Arthur Fyon, chercheur en Ingénierie Neuromorphique, obtient une bourse d’Aspirant FNRS



Après l’obtention du Prix Trasis du meilleur TFE - Ingénieur biomédical en 2021, Arthur Fyon, diplômé en ingénierie biomédicale et chercheur en neuroscience computationnel, vient de décrocher une bourse d’Aspirant FNRS pour son projet de recherche qu’il conduit dans l’équipe de recherche d’Ingénierie Neuromorphique au sein de l’institut Montefiore, unité de recherche d’Electricité, Electronique & Informatique du laboratoire de « Neuroengineering » de l’Université de Liège (Faculté des Sciences Appliquées) sous la supervision du Professeur Guillaume Drion ainsi qu’en collaboration avec le laboratoire Marder de l’Université de Brandeis, où il effectuera un séjour d’une année.

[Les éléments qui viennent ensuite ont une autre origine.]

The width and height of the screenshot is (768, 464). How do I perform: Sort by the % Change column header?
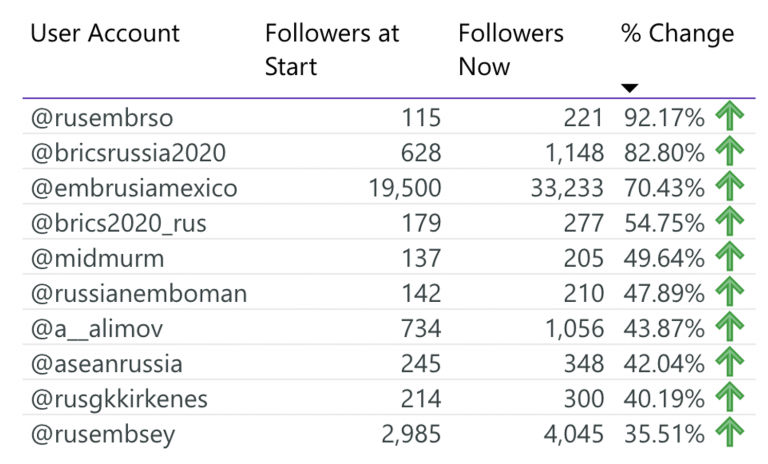click(677, 34)
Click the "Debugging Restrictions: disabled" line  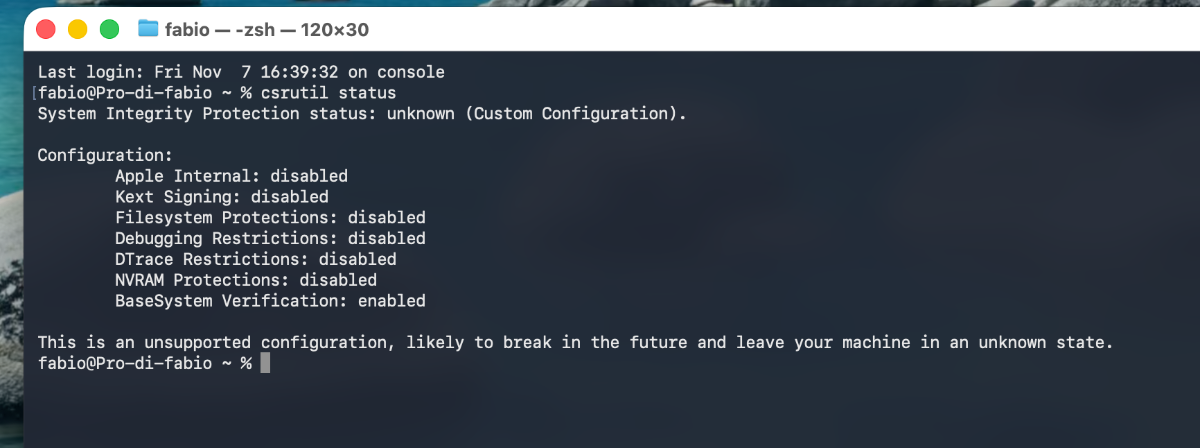(x=270, y=239)
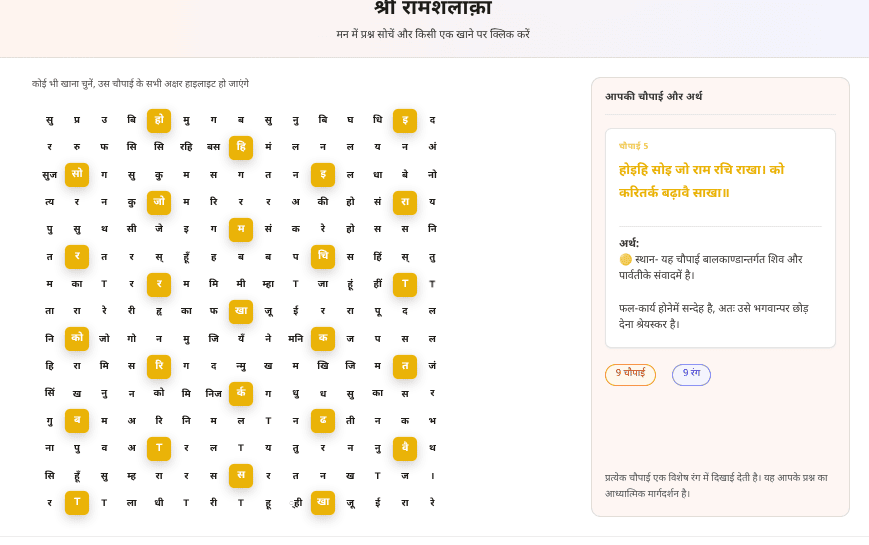Image resolution: width=869 pixels, height=545 pixels.
Task: Select the मनि grid cell
Action: coord(295,339)
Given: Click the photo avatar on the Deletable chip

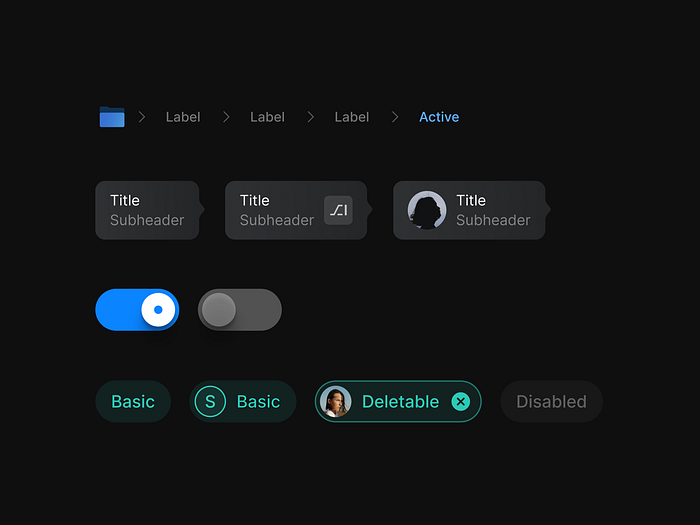Looking at the screenshot, I should pos(336,402).
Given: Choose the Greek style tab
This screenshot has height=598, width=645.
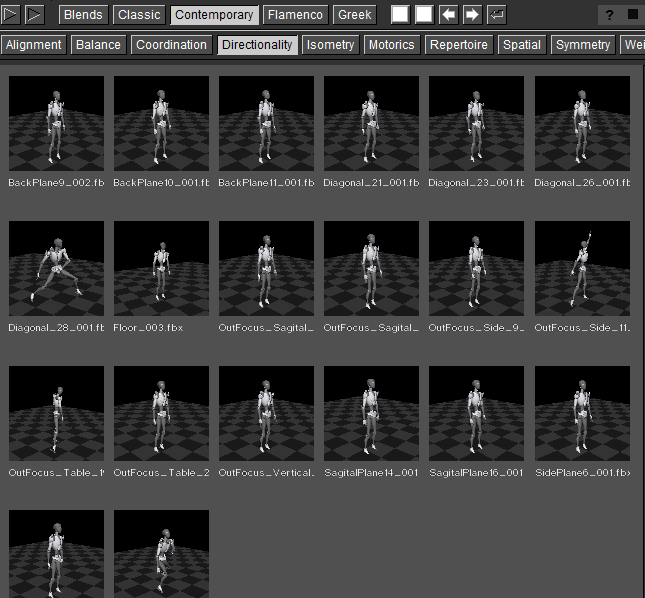Looking at the screenshot, I should pyautogui.click(x=355, y=15).
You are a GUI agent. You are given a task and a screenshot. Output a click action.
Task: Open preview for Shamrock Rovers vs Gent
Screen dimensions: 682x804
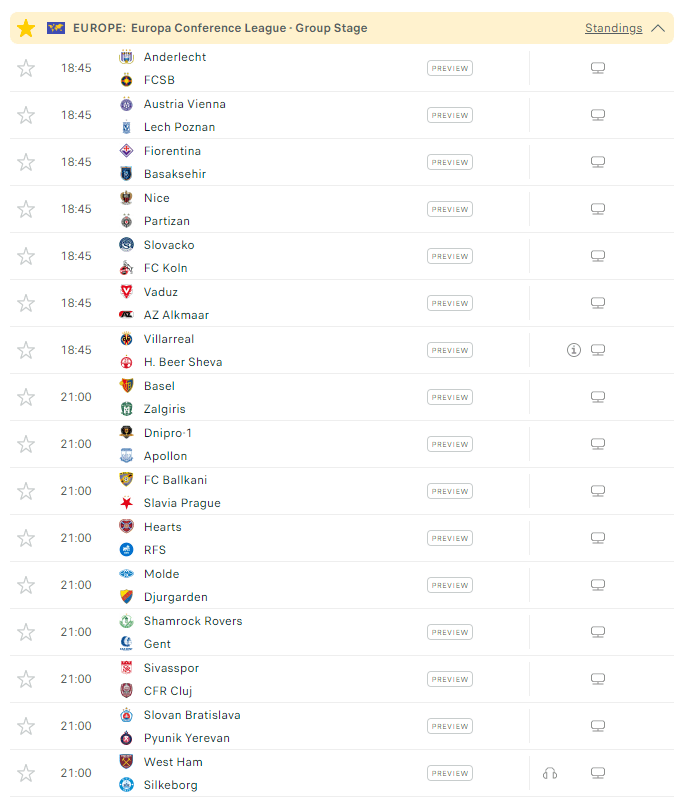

Cette bourse s’étend sur une durée de quatre ans (octobre 2022 à fin septembre 2026).

 

Le projet d’Arthur a pour but d’approfondir les connaissances en neuroscience via des simulations en utilisant des outils mathématiques tels que la théorie des systèmes et du contrôle. Plus précisément, la question qui est adressée est « Comment l’effet de la neuromodulation peut être stable dans des neurones fortement hétérogènes ? ». En effet, la neuromodulation, étant le processus par lequel un agent chimique (un neurotransmetteur) régule l’activité d’un neurone ou d’une population de neurones, est omniprésente dans tous les systèmes nerveux et régule bon nombre de fonctions. Cependant, l’effet d’un neurotransmetteur est incroyablement stable, bien que tous les neurones soient différents les uns des autres, tant au niveau moléculaire que cellulaire. De plus, il est bien connu que les neurotransmetteurs entrainent diverses réponses en cascade dans les neurones, rendant l’étude de leurs effets complexe. C’est tous ces éléments qui amènent à penser que la régulation d’activités via les neurotransmetteurs doit inclure une boucle de rétroaction négative visant à stabiliser l’activité du neurone à un niveau de référence dicté par la concentration de neurotransmetteur autour du neurone. Dans ce contexte, Arthur essaie de modéliser cette boucle de rétroaction négative afin d’obtenir un modèle stable de neuromodulation, même avec une base de neurones fortement hétérogènes.

 

Le laboratoire Marder de l’Université de Brandeis

L'un des problèmes fondamentaux des neurosciences est de comprendre comment la fonction des circuits découle des propriétés intrinsèques des neurones individuels et de leurs connexions synaptiques. Le laboratoire Marder de l’Université de Brandeis (Etats-Unis – Massachusetts) s’intéresse à la mesure dans laquelle des sorties de circuit similaires peuvent être générées par des mécanismes multiples, à la fois chez différents animaux individuels, ou chez le même animal au cours de sa vie en exploitant les avantages des circuits générateurs de motifs centraux, responsables de la génération de comportements rythmiques spécifiques tels que la marche, la natation et la respiration et ce, dans le système nerveux stomatogastrique des crustacés. Ainsi, une étude des motifs moteurs rythmiques peut être réalisée. Le séjour d’Arthur au sein du laboratoire Marder permettra de valider expérimentalement ses recherches.